Economic model: Melilia’s salvation comes through Morocco

What model should the enclave adopt to guarantee its economic prosperity and, above all, to “free itself” from the weight of the kingdom in its economic fabric? This is the question addressed by a group of specialists including university researchers, business leaders and the public authorities of the enclave. Entitled “Mélilia 2029 Strategic Plan”, this meeting of reflection should inspire the drafters of the next economic roadmap for the enclave over the next decade. The dilemma posed to the speakers during this debate concerns the age-old question of the integration of the European customs area and the consequences of this accession on neighbourhood relations with Morocco.
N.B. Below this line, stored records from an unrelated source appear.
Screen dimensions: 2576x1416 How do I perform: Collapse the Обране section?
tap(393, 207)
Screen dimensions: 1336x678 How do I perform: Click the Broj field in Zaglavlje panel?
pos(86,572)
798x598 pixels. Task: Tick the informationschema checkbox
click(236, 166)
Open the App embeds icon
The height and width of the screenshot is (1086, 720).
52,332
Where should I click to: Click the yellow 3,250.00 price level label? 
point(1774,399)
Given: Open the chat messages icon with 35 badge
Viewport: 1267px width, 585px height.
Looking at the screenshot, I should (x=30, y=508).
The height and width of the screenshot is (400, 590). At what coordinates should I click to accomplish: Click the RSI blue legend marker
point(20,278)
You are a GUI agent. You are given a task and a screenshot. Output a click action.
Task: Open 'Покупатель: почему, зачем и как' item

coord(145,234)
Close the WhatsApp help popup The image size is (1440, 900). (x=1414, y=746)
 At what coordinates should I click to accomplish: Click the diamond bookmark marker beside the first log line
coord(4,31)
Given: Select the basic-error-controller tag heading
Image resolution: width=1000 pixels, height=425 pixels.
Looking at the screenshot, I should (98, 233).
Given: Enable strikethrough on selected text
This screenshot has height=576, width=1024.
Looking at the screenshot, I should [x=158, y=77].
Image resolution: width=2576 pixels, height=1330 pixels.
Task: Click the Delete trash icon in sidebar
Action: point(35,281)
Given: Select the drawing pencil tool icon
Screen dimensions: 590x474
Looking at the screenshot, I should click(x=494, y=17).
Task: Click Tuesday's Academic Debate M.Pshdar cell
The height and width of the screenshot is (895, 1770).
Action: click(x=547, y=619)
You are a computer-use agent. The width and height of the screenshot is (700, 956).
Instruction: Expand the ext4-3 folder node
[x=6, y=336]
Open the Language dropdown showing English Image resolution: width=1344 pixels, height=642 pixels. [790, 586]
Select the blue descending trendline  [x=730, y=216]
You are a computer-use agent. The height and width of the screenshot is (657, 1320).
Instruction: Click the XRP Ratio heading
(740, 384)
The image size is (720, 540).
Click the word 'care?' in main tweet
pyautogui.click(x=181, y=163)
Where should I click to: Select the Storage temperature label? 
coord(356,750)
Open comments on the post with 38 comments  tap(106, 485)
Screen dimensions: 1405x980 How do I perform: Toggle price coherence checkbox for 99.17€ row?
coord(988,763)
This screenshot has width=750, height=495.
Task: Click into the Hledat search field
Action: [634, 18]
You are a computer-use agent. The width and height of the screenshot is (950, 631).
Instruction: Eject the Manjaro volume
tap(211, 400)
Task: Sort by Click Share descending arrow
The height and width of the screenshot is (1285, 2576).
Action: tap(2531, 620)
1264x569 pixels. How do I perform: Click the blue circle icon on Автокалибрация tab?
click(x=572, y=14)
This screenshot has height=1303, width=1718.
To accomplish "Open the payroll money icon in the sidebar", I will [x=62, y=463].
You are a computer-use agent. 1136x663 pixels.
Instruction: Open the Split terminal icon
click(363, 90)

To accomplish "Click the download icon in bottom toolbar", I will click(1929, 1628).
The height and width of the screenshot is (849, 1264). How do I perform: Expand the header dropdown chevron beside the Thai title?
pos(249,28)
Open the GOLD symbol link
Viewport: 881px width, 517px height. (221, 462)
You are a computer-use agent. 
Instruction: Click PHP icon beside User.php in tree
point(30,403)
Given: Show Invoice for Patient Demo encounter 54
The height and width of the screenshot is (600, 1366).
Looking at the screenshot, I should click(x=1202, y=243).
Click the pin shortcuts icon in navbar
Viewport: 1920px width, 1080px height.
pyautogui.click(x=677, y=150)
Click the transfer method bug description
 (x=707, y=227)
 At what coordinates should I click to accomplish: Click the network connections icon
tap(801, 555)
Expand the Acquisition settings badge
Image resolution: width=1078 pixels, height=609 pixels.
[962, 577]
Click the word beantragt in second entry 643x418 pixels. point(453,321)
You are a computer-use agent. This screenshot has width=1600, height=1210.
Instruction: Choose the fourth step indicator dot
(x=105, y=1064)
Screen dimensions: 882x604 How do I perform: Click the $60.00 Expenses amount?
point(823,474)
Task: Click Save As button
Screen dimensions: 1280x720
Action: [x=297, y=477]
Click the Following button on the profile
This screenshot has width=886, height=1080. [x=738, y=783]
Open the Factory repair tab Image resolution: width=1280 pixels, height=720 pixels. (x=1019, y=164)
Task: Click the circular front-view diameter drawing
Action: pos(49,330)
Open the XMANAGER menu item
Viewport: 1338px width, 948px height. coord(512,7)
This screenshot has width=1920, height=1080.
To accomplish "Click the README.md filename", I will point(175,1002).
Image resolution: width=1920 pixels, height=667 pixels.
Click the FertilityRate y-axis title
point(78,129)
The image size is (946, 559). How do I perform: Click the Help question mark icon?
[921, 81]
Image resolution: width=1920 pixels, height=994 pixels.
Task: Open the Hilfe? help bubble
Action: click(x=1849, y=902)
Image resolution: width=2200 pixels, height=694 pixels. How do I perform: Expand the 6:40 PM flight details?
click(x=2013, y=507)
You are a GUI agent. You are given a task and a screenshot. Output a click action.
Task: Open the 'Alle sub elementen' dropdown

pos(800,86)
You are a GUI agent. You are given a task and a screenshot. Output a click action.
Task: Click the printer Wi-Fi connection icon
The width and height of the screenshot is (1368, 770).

In fact, the authorities in Melilia want it both ways. The integration of the European customs area includes a series of advantages, certainly for the enclave, but also a fairly extensive list of disadvantages. Starting with the loss of the special tax status enjoyed by the occupied president, just like Sebta. In concrete terms, this transition means the loss of the IPSI, a reduced specific tax collected by the local government. However, an integration of the Community customs area means the transition to VAT, the revenue from which goes directly to the central government coffers. The enclave would therefore lose an important source of revenue.

Similarly, this change in status would lead to a dizzying rise in the cost of living in the presidency. To this would be added the loss of “fiscal autonomy”, so that the Local Executive would have its hands tied to put its “economic policy” into practice. Hence the hesitation to take the plunge. And that is not all. The decision could give rise to political tensions with Morocco. In fact, some experts warned against this accession, which could damage the neighbourly relations between the kingdom and the president. In her intervention, Maria Dolores Rodriguez Mejias, the consultant to the Canary Islands in charge of exporting companies, indicated that “if the ambition of the Moroccan authorities is to develop this eastern region, any change in the customs status of the enclave would be a source of tension with the Moroccan authorities,” she understands. Other speakers emphasised the urgency of reopening commercial customs, which would be more judicious than joining the European customs area. Similarly, these reflections made it possible to review certain alternatives put forward previously to get around the closure of the Moroccan customs, such as redirecting trade flows to Algeria. For the experts, this hypothesis is not practical. On the other hand, the creation of the Melilia Special Zone was discussed. A sort of free zone to “promote the economic and social development of the city through the attraction of companies in Melilia”, it was proposed. In a way, the idea is to copy the model that the kingdom wishes to develop in this area.

In order to attract these firms, Mélilia proposes the application of a 4% tax rate to the companies based there, along with a large list of tax exemptions. However, the establishment of a free zone depends on the green light from the European Commission, which should authorise the project. However, the European Commission wants to be rigorous when it comes to issuing this type of authorisation. Anticipating the success of the next Nador-West Med port terminal and the city’s inability to cope with this new mastodon, the experts recommend an economic model based on the attraction of companies dedicated to the technology and digital sector. Furthermore, all the speakers were unanimous in highlighting the importance of preserving economic and commercial relations with the kingdom. In short, the economic salvation of Melilia passes through Morocco.